Sports
Mount Rushmore of Men’s Golf: Tiger Woods, Jack Nicklaus, and …
We’ve chiseled Jack Nicklaus and Tiger Woods in stone on our Mount Rushmore of men’s golf. That decision was simple and made easier by the fact that we don’t have to decide who’s first and who’s second in that discussion.
But that gets us only halfway home. The idea behind creating the Mount Rushmore of men’s golf is to pick the best foursome in the history of the sport, and that’s where the fun begins. There are seven legitimate candidates for the final two spots.
The list begins with Tiger Woods and Jack Nicklaus
The 18 majors won by Jack Nicklaus preclude anyone other than Tiger Woods from laying claim to the title of best golfer ever, and his 19 second-place finishes in the sport’s grand slam events and 73 PGA Tour wins overall reinforce just how dominant The Golden Bear was.
The span between winning the 1962 U.S. Open and 1986 Masters speaks to the length of time he was able to play at the highest level. The injuries and personal problems Tiger Woods experienced midway through his impressive career keep him from being able to say the same.
Still, Woods has had an astonishing career with 15 majors, including the 2019 Masters. He has tied Sam Snead for the most career victories at a time when PGA Tour talent has never been deeper thanks to the influx of Europeans regularly playing stateside.
Though he didn’t win them all in the same season, Woods is the only man ever to hold all four majors titles at the same time. In addition, he won 65 times on the PGA Tour before his 33rd birthday.
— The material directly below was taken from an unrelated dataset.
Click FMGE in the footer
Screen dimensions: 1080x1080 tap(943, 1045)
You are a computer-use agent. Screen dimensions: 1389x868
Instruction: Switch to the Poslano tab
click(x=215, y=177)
His $120 million in prize money speaks to new interest he created in the sport as sponsors competed to be associated with Woods.
Completing the Mount Rushmore of men’s golf
The Masters didn’t exist during the prime of his career and World War I put a large portion of the sport on hold for five seasons, but that didn’t stop Walter Hagen from becoming the sport’s first superstar of the 20th century.
Officially credited with 11 victories in majors, Hagen’s real number should probably be 16 because of his domination of the Western Open. On top of all his other accomplishments, Hagen is regarded by some as the best match-play competitor ever partly because of his four straight PGA Championship victories before the tournament switched to stroke play.
Ben Hogan won 64 times on the PGA Tour and captured his nine majors in eight years despite losing the 1949 season to a near-fatal car accident. Because of the accident and his habit of skipping the British Open, he won eight of the 11 majors he played over a span of six seasons, all but assuring a place on the Mount Rushmore of men’s golf.
Arnold Palmer makes it a tough call
It’s a given that fans will ask how Arnold Palmer could be left off the Mount Rushmore of men’s golf, and it’s a fair question. Palmer raised the sport’s profile to a new level with 29 of his 62 victories — including six of his seven majors — from 1960-63. He lost 18-hole playoffs at three U.S. Opens in five years and had the misfortune of overlapping with Jack Nicklaus and Gary Player.
Player is one of the most underappreciated performers in any individual sport and would make the cut on a strictly international Mount Rushmore of men’s golf. His nine titles in majors spanned 20 years and he won 165 pro events, including 24 on the PGA Tour.
The others who nearly made the Mount Rushmore of men’s golf
Tom Watson had the misfortune of being at his best while Nicklaus was still the biggest name in golf. The winner of five British Opens in nine years and eight majors overall, Watson won 39 times on the PGA Tour. His second-place finish in 2009 at the age of 59 is an enduring memory and his 15 straight seasons in the top 15 at The Masters is a tribute to his consistency.
With seven victories apiece in majors, Bobby Jones and Sam Snead also remained in the conversation for the Mount Rushmore of golf until the very end. Snead was recently matched by Tiger Woods at 82 PGA Tour wins but lost precious opportunities for more majors due to World War II and a general reluctance to play the British Open.
Jones deserves extra credit for co-founding The Masters in 1934, by which time he had retired. Jones won the British Amateur, British Open, U.S. Open, and U.S. Amateur in 1930 but never had a chance to play the PGA Championship and retired from the sport before the age of 30. Had he stuck around for even five more seasons his final numbers would have been impossible to discount.
Summarizing our Mount Rushmore of men’s golf
Winning all those majors didn’t guarantee Jack Nicklaus, Tiger Woods, Ben Hogan, and Walter Hagen their spots on this list. But the combination of excelling in the most prestigious events does count.
Coupled with their numerous other achievements, they unequivocally belong at the top of the mountain.